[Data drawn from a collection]
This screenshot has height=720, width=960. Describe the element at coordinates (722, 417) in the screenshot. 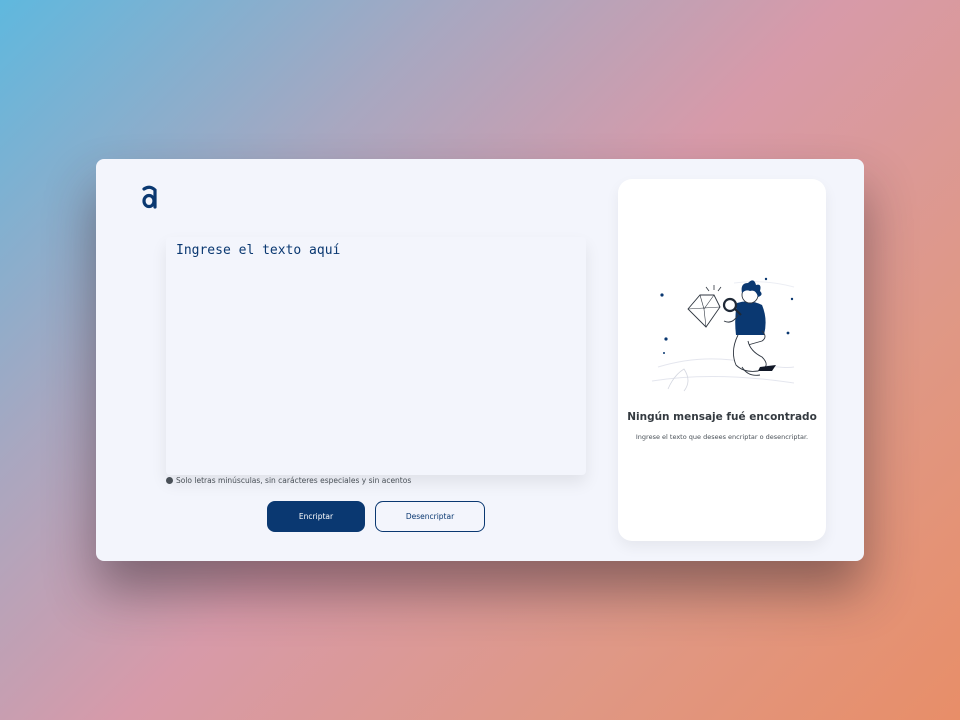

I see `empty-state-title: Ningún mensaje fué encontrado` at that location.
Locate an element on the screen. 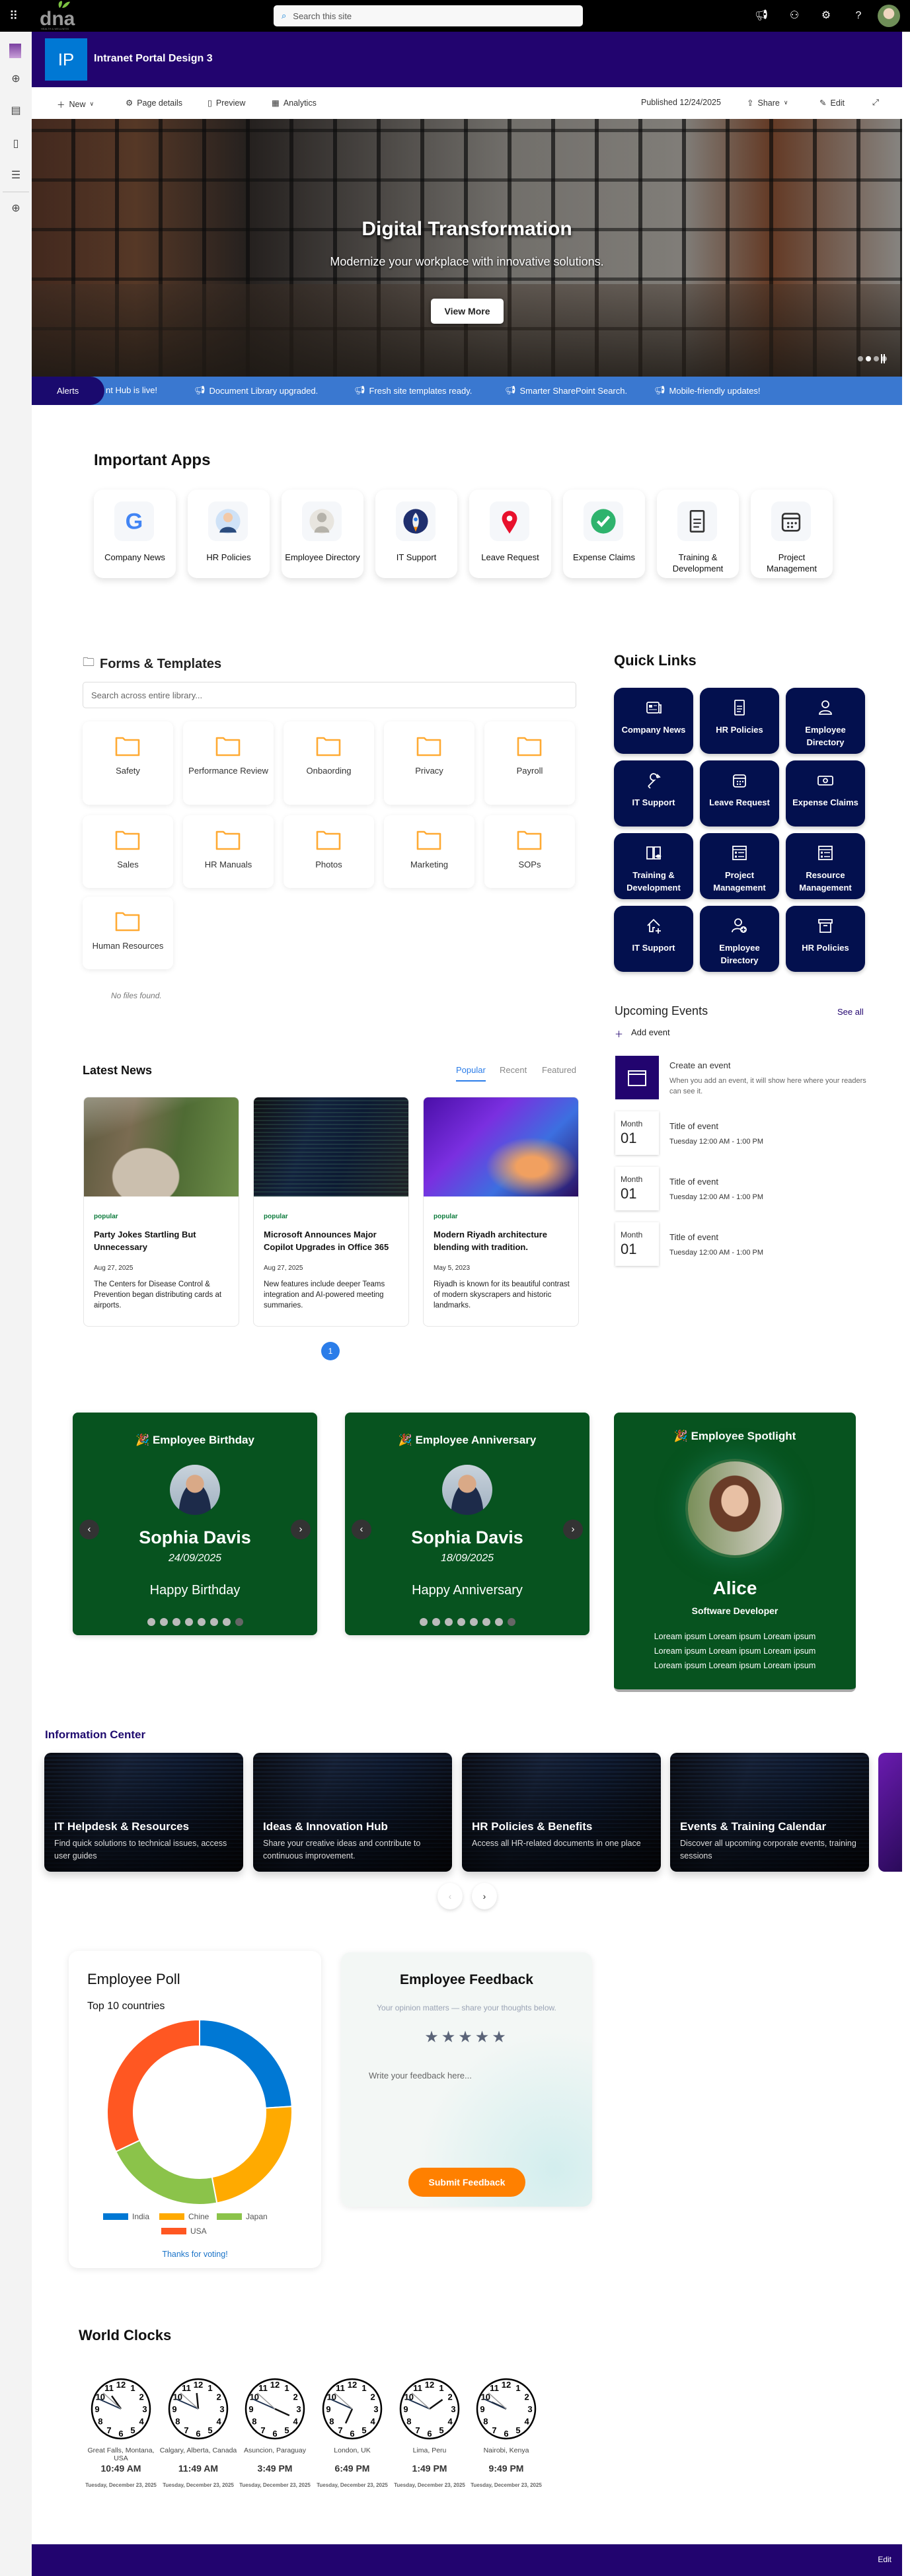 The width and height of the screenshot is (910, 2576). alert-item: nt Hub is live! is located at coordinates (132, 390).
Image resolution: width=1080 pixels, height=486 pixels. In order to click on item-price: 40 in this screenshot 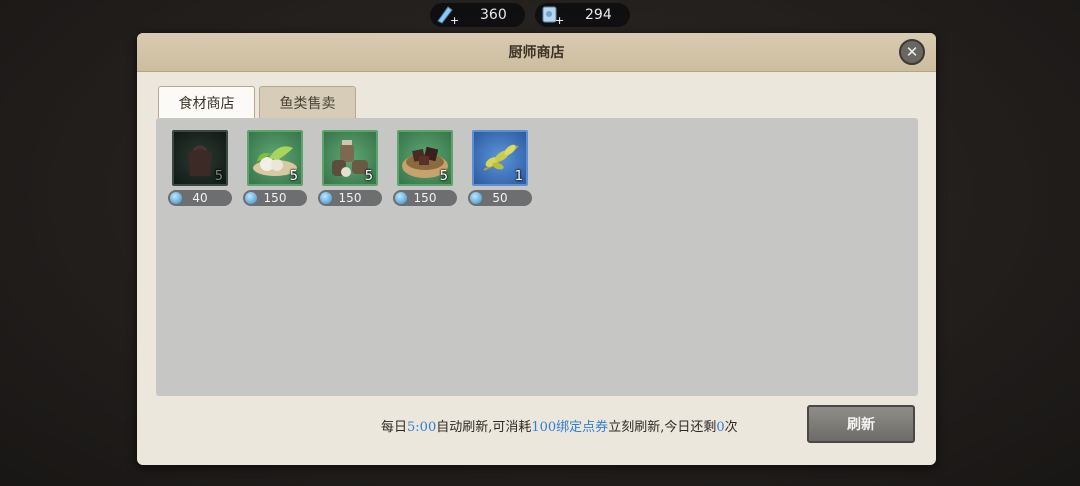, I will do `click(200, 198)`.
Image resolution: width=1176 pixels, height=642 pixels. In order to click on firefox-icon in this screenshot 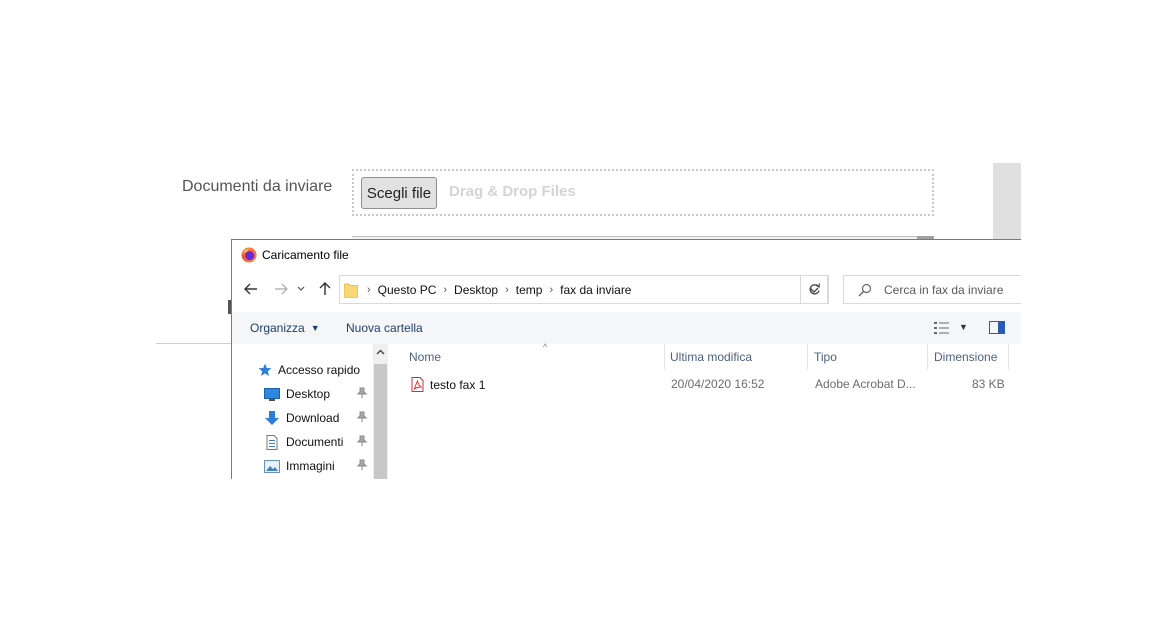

■ THE TASK
Retype everything from the start of the records down to and including the line that contains "at that location.", and leave the pictures out of your copy.

■ SOLUTION FOR THIS PROBLEM
This screenshot has height=720, width=960. Describe the element at coordinates (722, 417) in the screenshot. 

I see `empty-state-title: Ningún mensaje fué encontrado` at that location.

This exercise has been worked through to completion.